The Privacy Commissioner's investigation found that, and we accept that as their finding. Statistically you would expect that it might happen in these circumstances, and we accept that those fragments of data collected can contain personal information.
4:05 p.m.
Conservative
Pierre Poilievre Conservative Nepean—Carleton, ON
Right. I say this not to pour vinegar on the wound, because I do understand the desire by Google to fix this. What I'm trying to get at here is the broader privacy problem for Canadians in the event there are actors in the world who have nefarious reasons for intercepting our private information. Obviously, with Google that is not the intention here. No one has suggested Google's intentions were anything untoward whatsoever, and that's not what I'm suggesting, but if other individuals had technology at their fingertips to intercept data travelling between networks, is this something Canadians need to be concerned about, or is it a stretch to suggest that could potentially occur?
4:10 p.m.
Canada Policy Counsel, Google Inc.
I think this is something Canadians genuinely ought to be taking steps to protect themselves from, and there are important steps that every single Canadian can take to protect themselves and their data.

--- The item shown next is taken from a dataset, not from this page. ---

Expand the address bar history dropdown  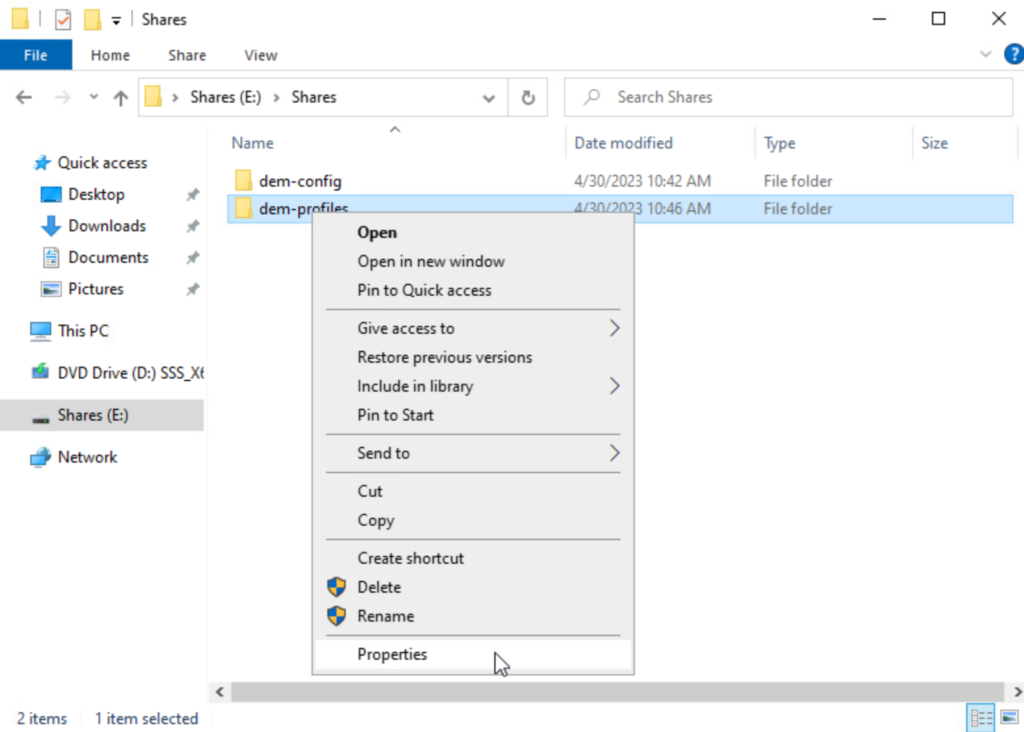[489, 98]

I can name two for you.
4:10 p.m.
Canada Policy Counsel, Google Inc.
The first is, if you have a home Wi-Fi router, put a password on it.
4:10 p.m.
Canada Policy Counsel, Google Inc.
That effectively puts encryption on your network, which means that the data travelling back and forth is gibberish. No one can read it unless they have a quantum computer. I'm being facetious. I'm not aware of the existence of a quantum computer that can break encryption, I should add.
4:10 p.m.
Conservative
Pierre Poilievre Conservative Nepean—Carleton, ON
On that point, before you go on to your second suggestion for Canadians, was the payload data you collected only from unsecured networks? They would have been instances in which people had failed to put on passwords. Is that correct?
4:10 p.m.
Conservative
Pierre Poilievre Conservative Nepean—Carleton, ON
For those of us who have passwords on our home Wi-Fi, if you had driven by and taken your five impressions per second, you would not have been able to intercept my e-mail, for example, as someone who has a password-protected Wi-Fi in my home. Is that correct?